Dataset entries
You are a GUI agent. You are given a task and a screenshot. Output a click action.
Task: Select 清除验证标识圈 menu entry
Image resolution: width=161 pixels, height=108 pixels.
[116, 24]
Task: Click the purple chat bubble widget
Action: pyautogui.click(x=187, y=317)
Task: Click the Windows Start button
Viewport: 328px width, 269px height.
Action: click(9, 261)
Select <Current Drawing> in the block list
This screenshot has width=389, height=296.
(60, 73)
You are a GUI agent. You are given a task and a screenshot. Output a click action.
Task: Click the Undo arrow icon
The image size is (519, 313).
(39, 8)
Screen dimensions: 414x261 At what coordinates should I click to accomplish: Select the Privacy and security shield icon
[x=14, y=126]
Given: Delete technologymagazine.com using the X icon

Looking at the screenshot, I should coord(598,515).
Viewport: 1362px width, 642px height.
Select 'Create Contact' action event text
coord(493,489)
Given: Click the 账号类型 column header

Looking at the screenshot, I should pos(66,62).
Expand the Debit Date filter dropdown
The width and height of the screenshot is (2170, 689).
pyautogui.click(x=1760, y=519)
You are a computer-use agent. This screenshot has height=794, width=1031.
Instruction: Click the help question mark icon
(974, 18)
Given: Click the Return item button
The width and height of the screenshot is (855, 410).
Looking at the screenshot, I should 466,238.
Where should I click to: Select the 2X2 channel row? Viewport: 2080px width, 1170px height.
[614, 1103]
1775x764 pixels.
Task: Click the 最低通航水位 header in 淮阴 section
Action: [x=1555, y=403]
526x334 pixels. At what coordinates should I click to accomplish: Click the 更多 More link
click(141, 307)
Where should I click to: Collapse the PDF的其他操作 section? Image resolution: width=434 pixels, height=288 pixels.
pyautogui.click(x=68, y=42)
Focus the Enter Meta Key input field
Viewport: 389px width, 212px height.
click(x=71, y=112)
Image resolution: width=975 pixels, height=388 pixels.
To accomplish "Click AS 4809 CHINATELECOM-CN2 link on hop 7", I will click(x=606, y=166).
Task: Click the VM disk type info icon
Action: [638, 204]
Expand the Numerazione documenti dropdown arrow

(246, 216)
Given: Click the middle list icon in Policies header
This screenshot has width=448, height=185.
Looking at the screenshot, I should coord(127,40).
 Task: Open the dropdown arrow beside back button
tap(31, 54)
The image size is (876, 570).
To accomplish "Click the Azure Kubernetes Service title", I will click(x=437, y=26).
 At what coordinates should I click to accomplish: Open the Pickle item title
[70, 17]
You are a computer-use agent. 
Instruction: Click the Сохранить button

WORK INSTRUCTION:
Filter the entries down to the lines that hold "computer". Copy those lines.

RESPONSE AREA:
You are a computer-use agent. This screenshot has height=794, width=1031.
You are a computer-use agent. 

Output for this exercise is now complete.